Item coordinate data:
_ _ _ _

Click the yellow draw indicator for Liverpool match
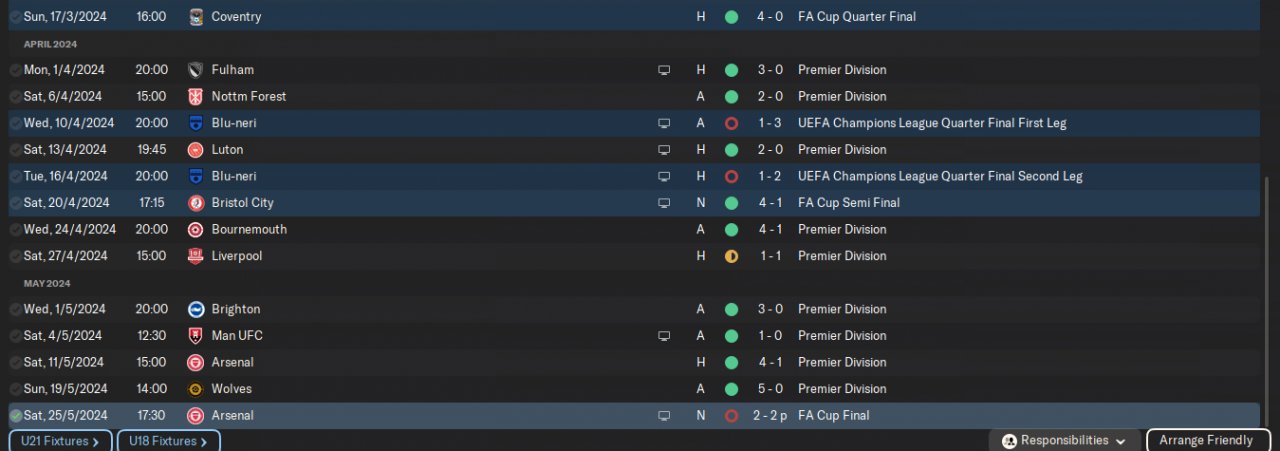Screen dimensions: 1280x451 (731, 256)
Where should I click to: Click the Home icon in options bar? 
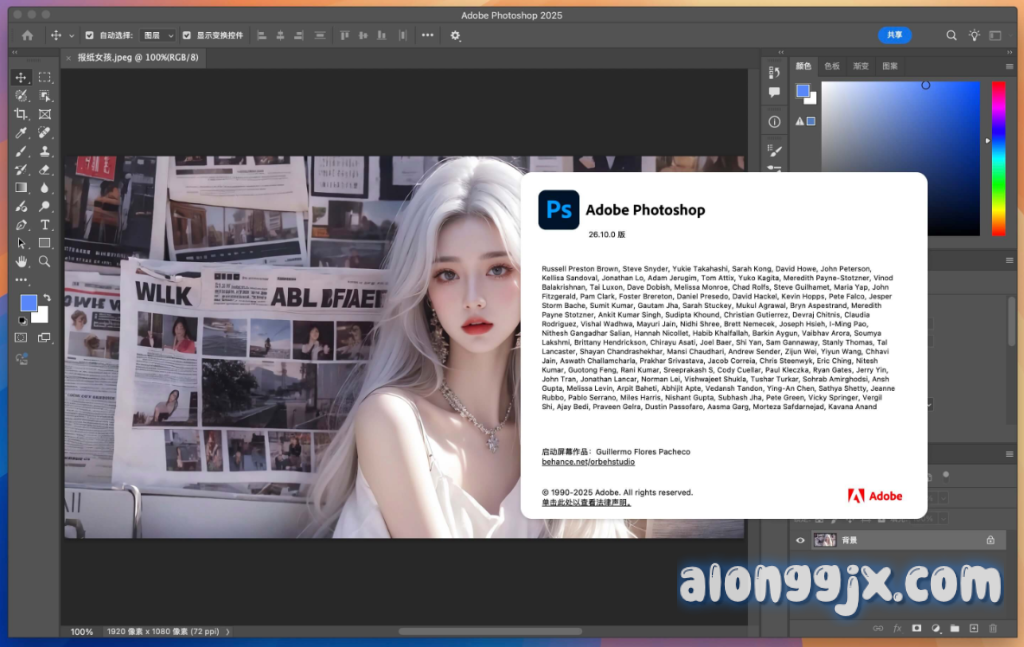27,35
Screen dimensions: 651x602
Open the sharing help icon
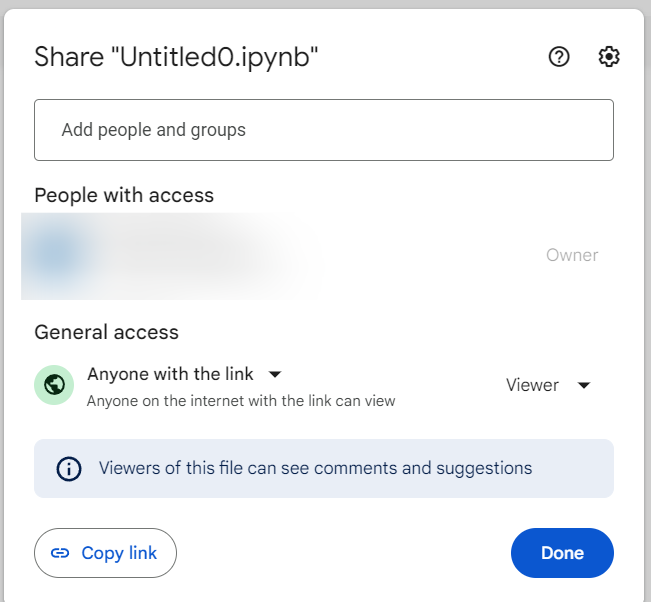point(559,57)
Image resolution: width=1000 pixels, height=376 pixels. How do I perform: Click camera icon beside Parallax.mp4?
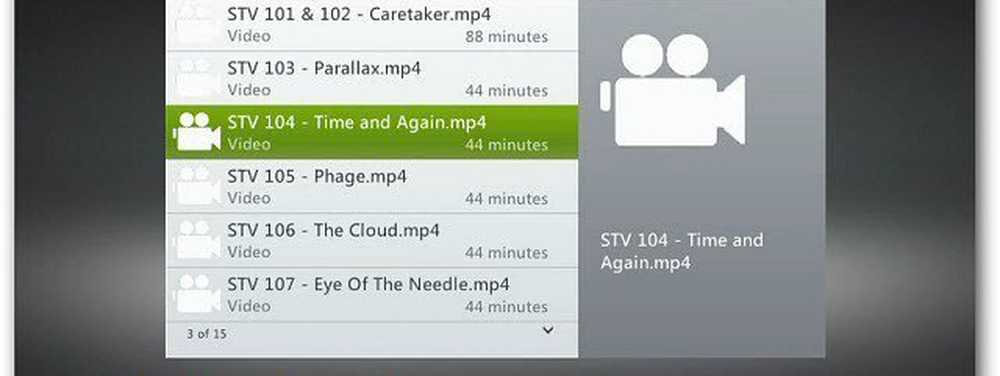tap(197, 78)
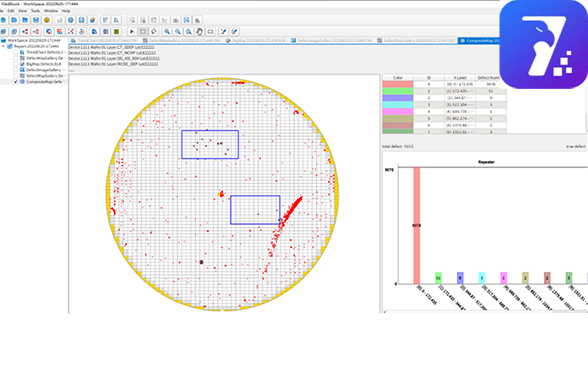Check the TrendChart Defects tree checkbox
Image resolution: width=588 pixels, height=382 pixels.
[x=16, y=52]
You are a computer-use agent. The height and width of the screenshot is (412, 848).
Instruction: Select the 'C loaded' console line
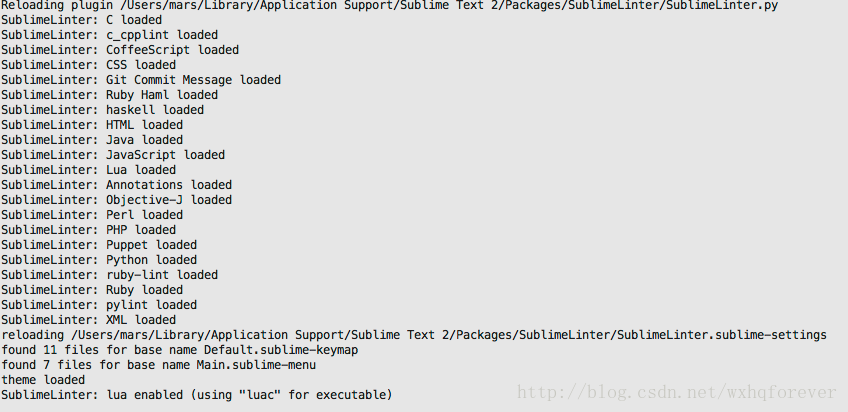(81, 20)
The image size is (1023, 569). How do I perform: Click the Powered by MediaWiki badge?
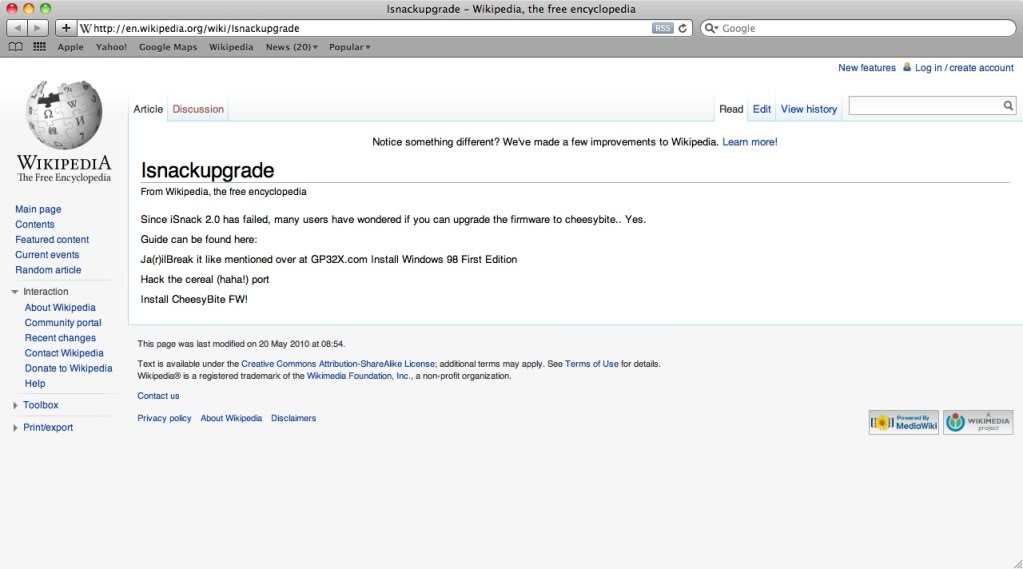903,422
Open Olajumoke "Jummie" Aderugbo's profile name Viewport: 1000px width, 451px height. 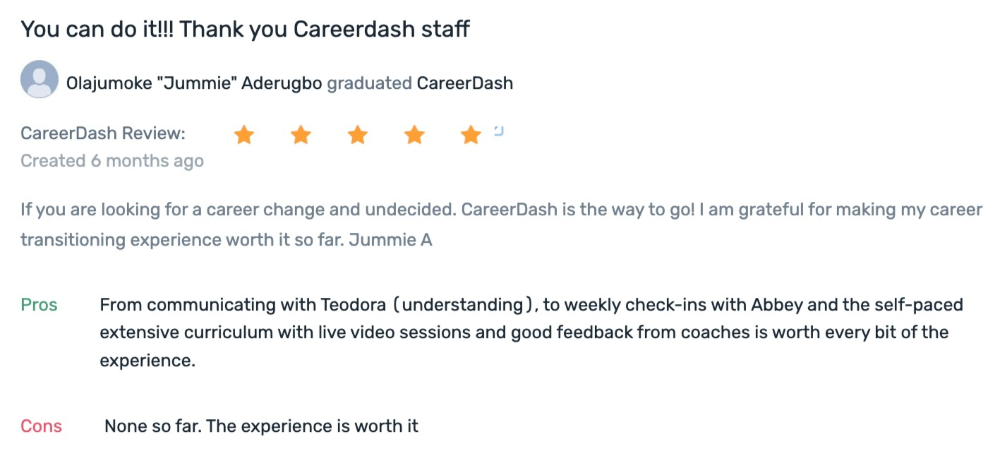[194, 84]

_ _ _ _

§ Task to complete: Please reproduce the lines above, from the line containing "Where should I" through the line containing "[x=16, y=52]", both included. Omit the pictures.

§ Solution to the exercise:
Where should I click to: Click the Home icon in options bar? 
27,35
Screen dimensions: 651x602
Open the sharing help icon
point(559,57)
Image resolution: width=1000 pixels, height=376 pixels. How do I perform: Click camera icon beside Parallax.mp4?
tap(197, 78)
Check the TrendChart Defects tree checkbox
Image resolution: width=588 pixels, height=382 pixels.
[x=16, y=52]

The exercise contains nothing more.